AYM Anayasa"yı ihlal etti
Anayasa Mahkemesi, Anayasa'nın 10'uncu ve 42'nci maddesi ile ilgili değişikliği iptal etti ve yürürlüğü durdurma kararı verdi.
AYM bu kararını, Anayasa'nın 2, 4 ve 148'inci maddesine dayandırdı.
Raportör, AYM'nin Anayasa değişikliklerini ancak şekil yönünden inceleyebileceğini, bu değişikliklerde ise şekil noksanı bulunmadığını ifade ederek, CHP ve DSP'nin başvurusunu reddetmesinin uygun olacağını belirtmişti.

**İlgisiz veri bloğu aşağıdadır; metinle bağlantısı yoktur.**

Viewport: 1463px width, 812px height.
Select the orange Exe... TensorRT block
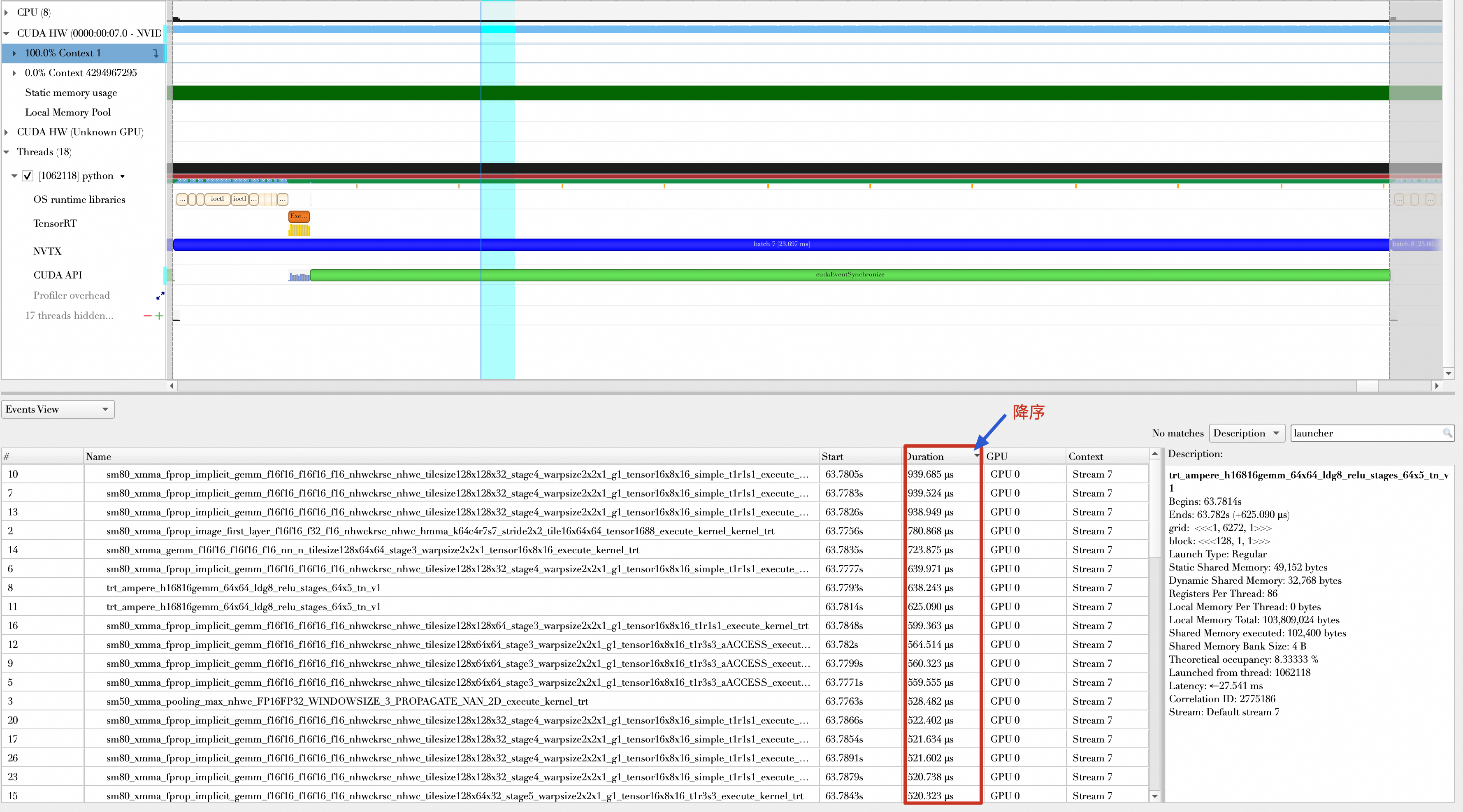coord(299,216)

Ancak Anayasa Mahkemesi, bir yandan 148'inci maddeye atıfta bulundu, bu madde AYM'nin anayasa değişikliğini ancak şekil yönünden inceleyebileceğini bildiriyor olmasına rağmen, AYM, bunu aşıp, önce düzenlemenin Anayasa'nın ikinci maddesini ilgilendirdiğine, sonra da, Anayasa'nın değiştirilmesi teklif dahi edilemememe hükmünü getiren 4'üncü maddeye başvurarak hükme vardı.
Yani sonuçta, herhangi bir anayasa değişikliğini değiştirilmesi teklif dahi edilemeyecek maddelerle kapsamına sokarak, esastan inceleme yapmış oldu.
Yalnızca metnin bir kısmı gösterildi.